In this blog post, we will examine how the wave nature of electrons is localized in solids through various types and physical principles.

Wave nature of electrons in solids and localization phenomenon

Solids are three-dimensional structures formed by atoms arranged in relatively fixed positions, and are divided into regular crystals and irregular amorphous solids depending on the arrangement of atoms. Many physical properties of solids can be explained by the wave nature of electrons within solids. Electron waves are generally expressed as complex numbers called displacements, which are represented by the product of amplitude and phase. The probability of an electron existing at a given position is given by the square of the displacement, and the phase is a function of time and space that represents the wave nature of electrons.

Localization Phenomena and Types of Waves

During propagation, electron waves may be trapped in a certain area under specific conditions, preventing them from moving freely. This phenomenon is called localization, and there are three main types:

1. Anderson localization
2. Weak localization
3. Dynamical localization

Among these, Anderson localization and weak localization mainly occur in amorphous solids, while dynamical localization can also occur in chaotic systems.

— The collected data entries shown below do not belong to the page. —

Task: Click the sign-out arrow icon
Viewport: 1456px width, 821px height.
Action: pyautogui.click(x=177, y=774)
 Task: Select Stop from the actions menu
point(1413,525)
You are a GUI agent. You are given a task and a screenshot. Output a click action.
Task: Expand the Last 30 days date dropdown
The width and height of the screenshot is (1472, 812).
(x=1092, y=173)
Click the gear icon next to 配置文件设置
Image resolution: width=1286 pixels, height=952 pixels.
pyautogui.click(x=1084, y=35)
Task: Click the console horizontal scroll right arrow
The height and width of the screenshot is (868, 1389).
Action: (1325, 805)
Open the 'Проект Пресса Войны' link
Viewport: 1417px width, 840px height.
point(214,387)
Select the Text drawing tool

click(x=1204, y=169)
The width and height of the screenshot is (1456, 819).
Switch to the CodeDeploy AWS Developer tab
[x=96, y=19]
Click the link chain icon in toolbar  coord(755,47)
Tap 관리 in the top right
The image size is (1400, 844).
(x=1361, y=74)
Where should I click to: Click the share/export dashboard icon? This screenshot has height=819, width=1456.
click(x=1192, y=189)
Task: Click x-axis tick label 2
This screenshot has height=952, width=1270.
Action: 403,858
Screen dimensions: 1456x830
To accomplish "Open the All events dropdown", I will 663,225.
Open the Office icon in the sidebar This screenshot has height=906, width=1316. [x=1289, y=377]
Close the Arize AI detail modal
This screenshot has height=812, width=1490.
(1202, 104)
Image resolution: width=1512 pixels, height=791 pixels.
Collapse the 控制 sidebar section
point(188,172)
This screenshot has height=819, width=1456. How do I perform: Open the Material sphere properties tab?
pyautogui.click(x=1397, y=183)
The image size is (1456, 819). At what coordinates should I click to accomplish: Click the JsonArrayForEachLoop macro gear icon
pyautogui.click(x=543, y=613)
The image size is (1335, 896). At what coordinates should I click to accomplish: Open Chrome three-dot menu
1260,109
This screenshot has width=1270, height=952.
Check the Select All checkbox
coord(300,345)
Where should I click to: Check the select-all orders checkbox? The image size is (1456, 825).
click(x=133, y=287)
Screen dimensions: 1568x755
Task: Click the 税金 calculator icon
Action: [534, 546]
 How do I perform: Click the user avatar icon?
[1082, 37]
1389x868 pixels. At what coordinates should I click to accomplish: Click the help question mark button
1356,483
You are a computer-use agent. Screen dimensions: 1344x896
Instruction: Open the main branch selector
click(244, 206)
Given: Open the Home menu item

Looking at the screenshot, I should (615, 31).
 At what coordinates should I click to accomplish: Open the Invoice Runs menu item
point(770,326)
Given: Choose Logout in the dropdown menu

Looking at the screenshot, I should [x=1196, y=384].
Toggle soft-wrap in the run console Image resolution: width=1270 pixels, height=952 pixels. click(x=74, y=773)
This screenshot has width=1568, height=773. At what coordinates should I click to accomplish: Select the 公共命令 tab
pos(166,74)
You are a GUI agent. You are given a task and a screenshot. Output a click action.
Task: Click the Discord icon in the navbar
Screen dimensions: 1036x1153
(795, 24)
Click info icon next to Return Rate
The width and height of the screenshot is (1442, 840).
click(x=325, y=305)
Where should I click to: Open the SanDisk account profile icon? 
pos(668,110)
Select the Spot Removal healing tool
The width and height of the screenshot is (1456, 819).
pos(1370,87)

Anderson localization: Complete spatial confinement of electrons

Anderson localization refers to a phenomenon in which electron waves cannot propagate further and become completely trapped in space. In amorphous solids, atoms are arranged irregularly, so electron waves originating from a single location encounter numerous atoms and irregular collision paths as they move. At this point, the waves on each path have different signs (+/-) and cancel each other out, making it impossible for the wave to actually move forward. As a result, the probability of an electron starting at a certain position and reaching another position becomes almost zero, and the electron becomes spatially localized. The size of the space in which the waves are trapped is called the localization length, and the shorter the localization length, the greater the localization strength. For Anderson localization to occur, the phase of the electron waves must be precisely defined as a function of time and space, and such waves are called coherent waves. The degree of coherence is expressed as the coherence length, and generally, localization occurs when the coherence length is longer than the localization length. As the temperature rises, the interaction between electrons and the thermal fluctuations of atoms increase, causing the coherence to break down, and eventually the coherence length converges to zero, and localization no longer occurs. In addition, Anderson localization exhibits different characteristics depending on the spatial dimension. In a one-dimensional structure, there are few paths for electron waves to bypass obstacles, so localization occurs strongly and the structure becomes insulating. However, in three dimensions, electrons can bypass obstacles, so depending on the conditions, localization may not occur completely, and the structure may exhibit conductive properties.

Weak localization: Propagation interference due to wave path interference

Weak localization refers to the phenomenon in which electron waves are confined to a closed-loop path and become weakly trapped, and is mainly related to changes in electrical resistance. In amorphous solids, electron waves start from random points and propagate along various paths. Some of these may form closed-loop paths that return to their starting points, in which case the electrons can rotate in both clockwise and counterclockwise directions. Since the two paths have the same distance and structure, the phases of the waves are the same, and when these two waves interfere with each other, the displacement increases. The square of the displacement is the probability that the electron will be present at that position, which means that the probability of the electron returning to its starting point increases, and as a result, the movement of electrons is impeded and electrical resistance increases. However, in the presence of a magnetic field, the waves in the two directions have different phases, which weakens the interference effect and reduces or eliminates the weak localization phenomenon.

Dynamical localization: wave confinement in chaotic systems

Dynamical localization is a phenomenon of electron wave localization that occurs in chaotic systems. Chaos refers to a phenomenon in which slight differences in initial conditions lead to very large differences in results over time. In chaotic systems, particles generally spread out along complex paths and exhibit disordered mechanical motion. However, even under these conditions, electron waves do not spread but are confined within a certain area. This phenomenon occurs because the process of waves being reflected and refracted in a chaotic system is similar to the structural conditions of Anderson localization, in which waves pass through numerous atoms arranged irregularly within an amorphous solid.

Conclusion

Electron waves do not simply move like particles within solids, but their movement is restricted or suppressed in various ways depending on properties such as wave interference, phase, and coherence. Such localization phenomena greatly affect the mobility and conduction properties of electrons and serve as a core theory in various fields such as solid state physics, materials science, and nanoelectronics. Anderson localization, weak localization, and dynamical localization are important concepts that reflect the structural characteristics of solids, the interference of electromagnetic waves, and the dynamical complexity of systems, respectively, and are essential topics for understanding modern condensed matter physics.